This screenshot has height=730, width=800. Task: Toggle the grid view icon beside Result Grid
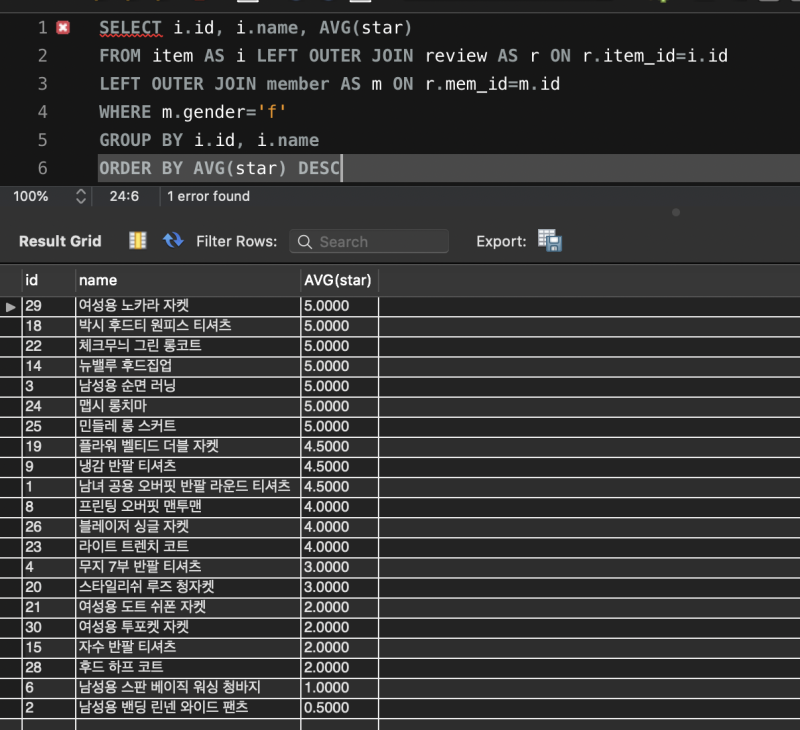137,241
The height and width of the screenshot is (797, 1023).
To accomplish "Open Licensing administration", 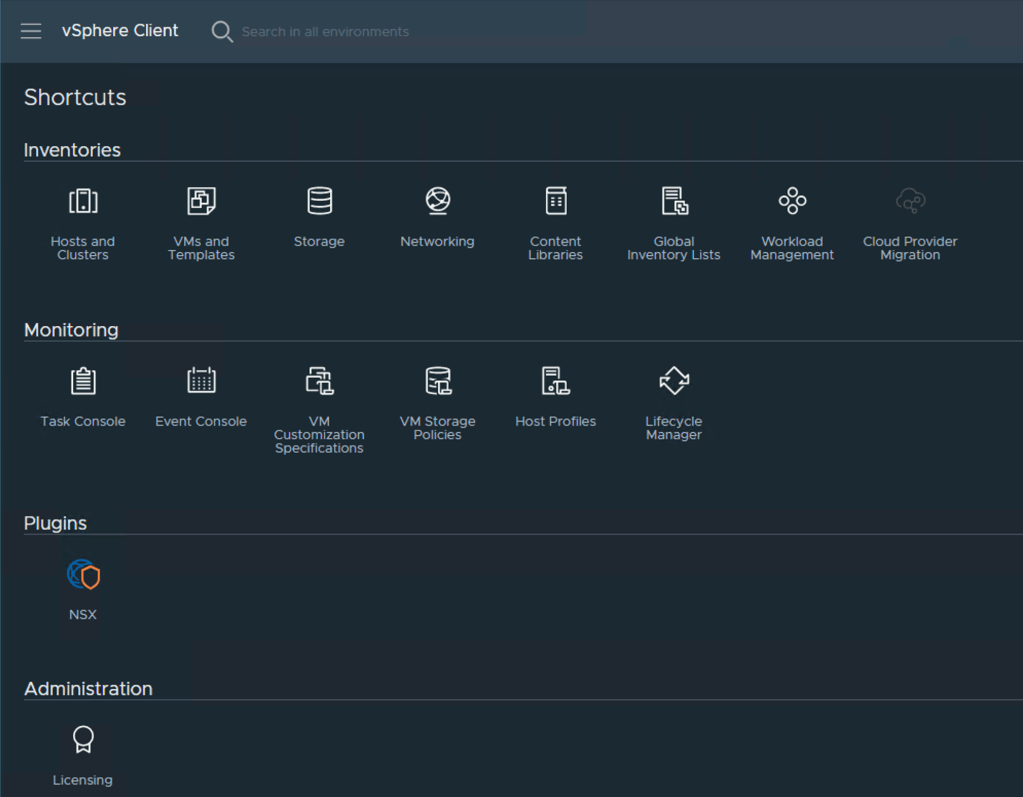I will tap(83, 741).
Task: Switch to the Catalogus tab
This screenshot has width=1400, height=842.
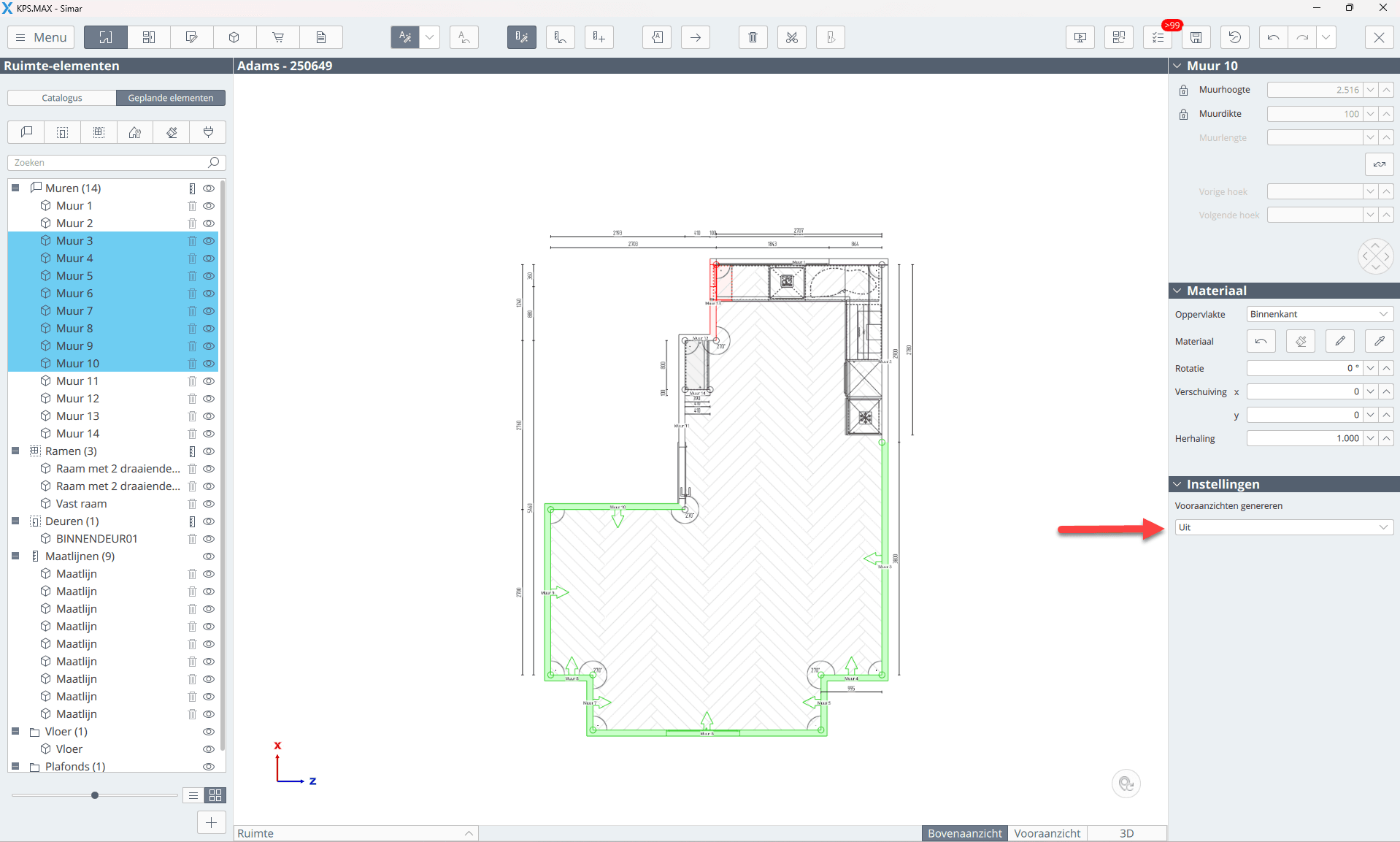Action: (62, 98)
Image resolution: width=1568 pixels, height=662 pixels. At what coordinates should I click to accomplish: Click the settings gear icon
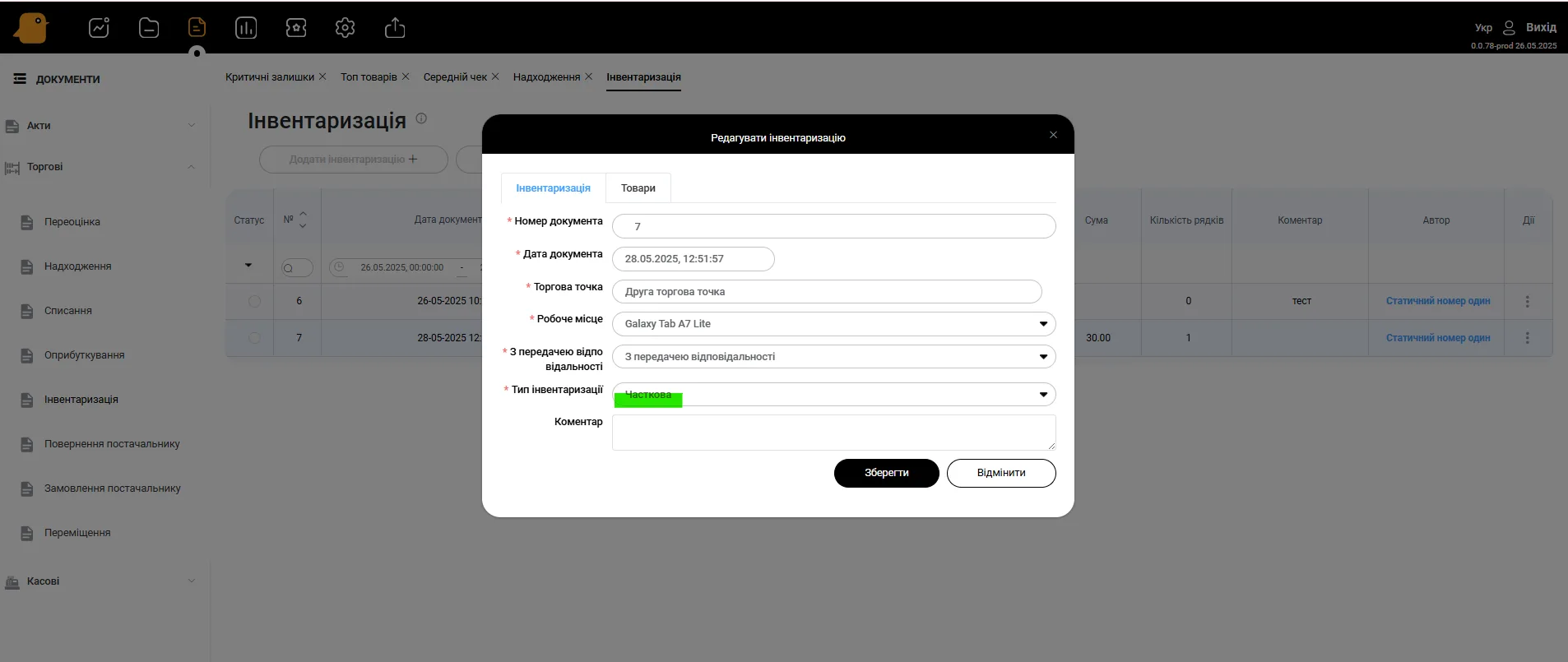345,28

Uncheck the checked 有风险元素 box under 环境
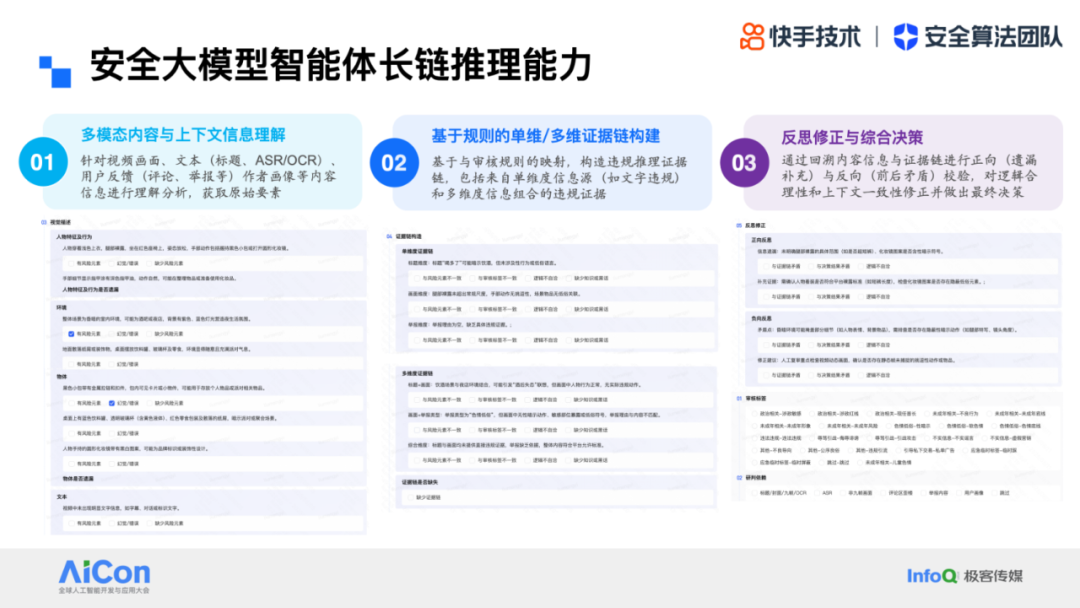[x=70, y=333]
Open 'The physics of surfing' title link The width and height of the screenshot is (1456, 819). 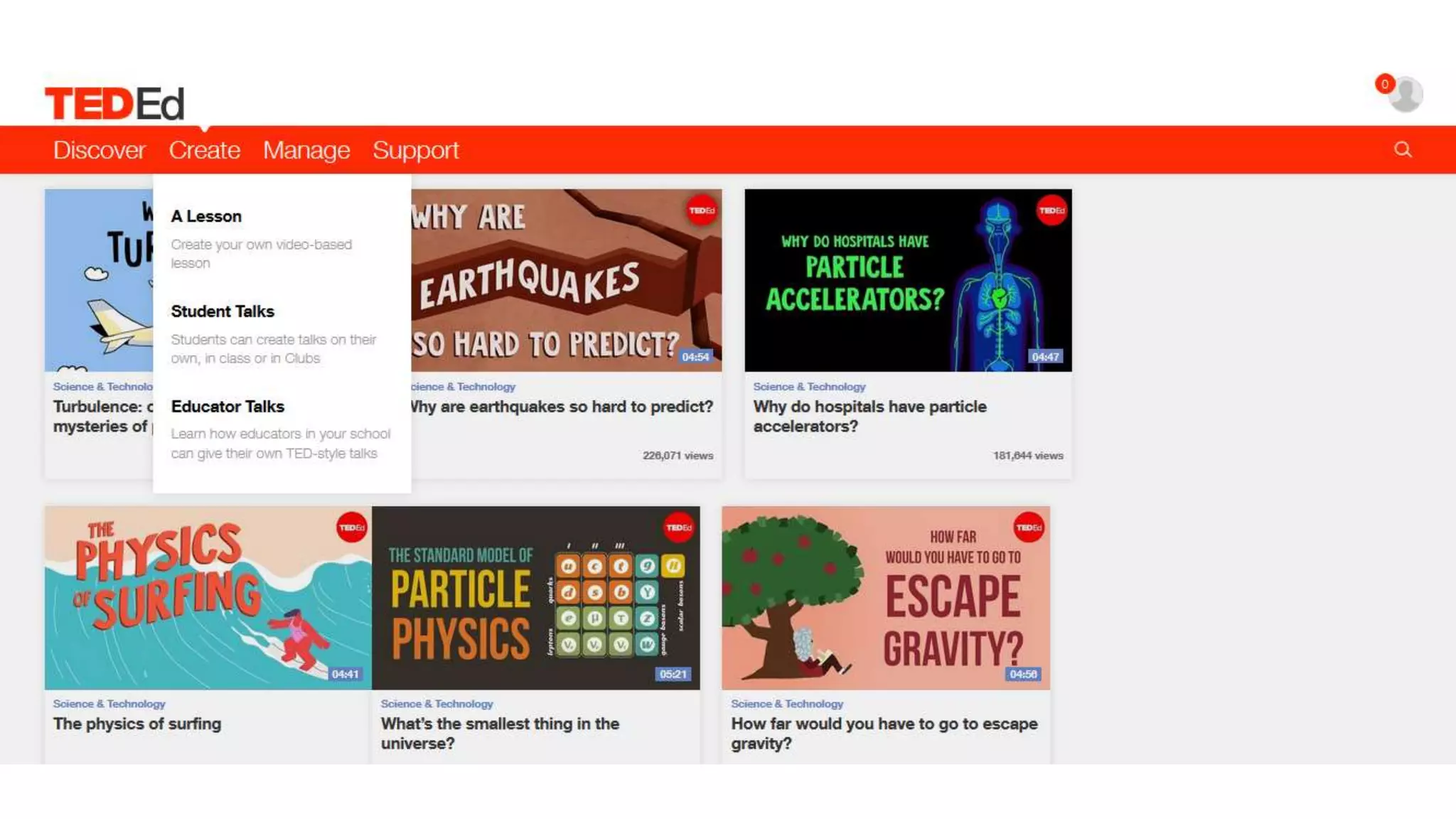pos(137,724)
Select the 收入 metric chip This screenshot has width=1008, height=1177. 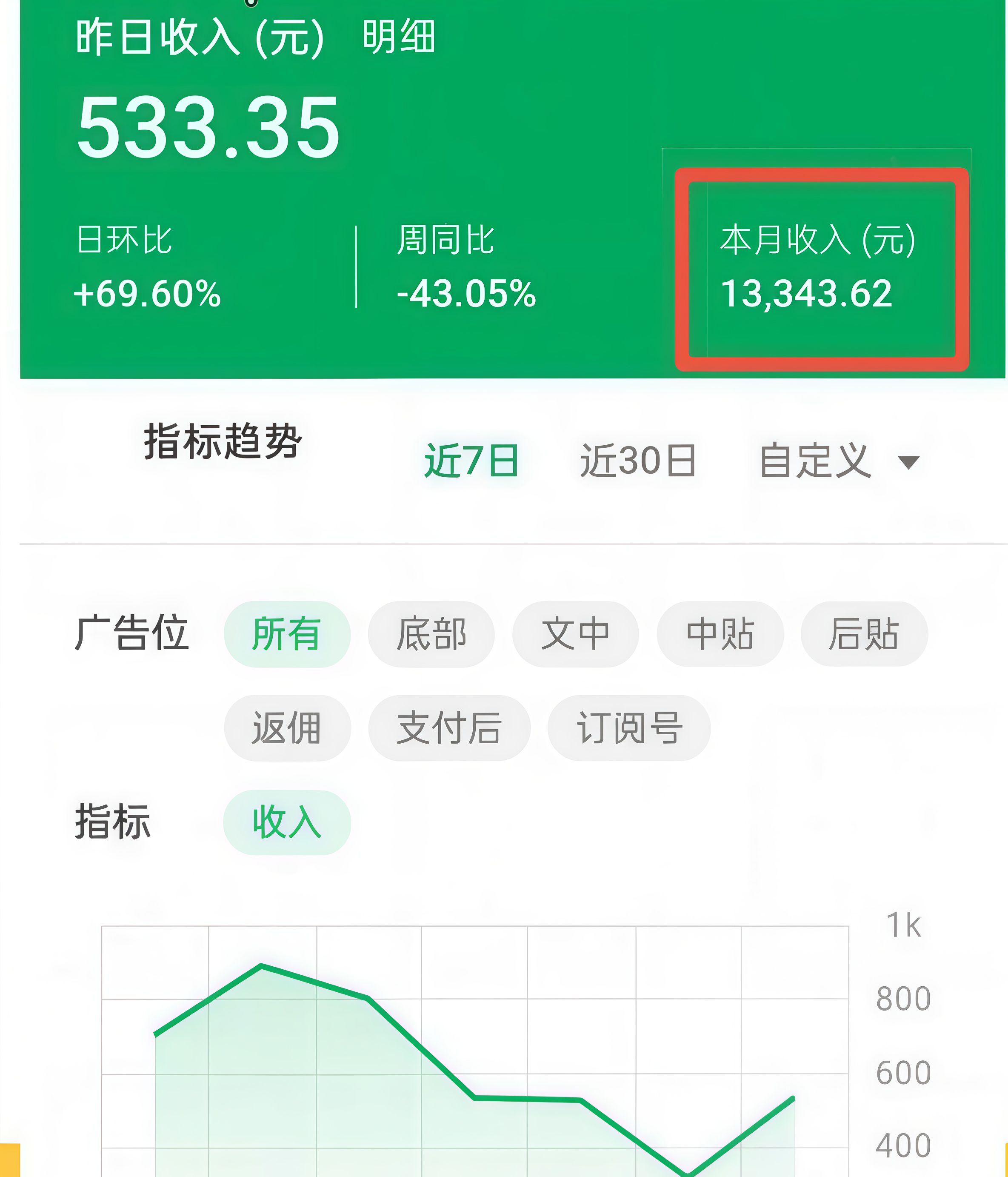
•••
- Task statement -
Quote the material from the line with "Image resolution: width=1568" up to and including the line with "[x=70, y=333]", leaving the pictures out.

- Output of the task -
Image resolution: width=1568 pixels, height=662 pixels. At what coordinates should I click to accomplish: Click the settings gear icon
345,28

Uncheck the checked 有风险元素 box under 环境
[x=70, y=333]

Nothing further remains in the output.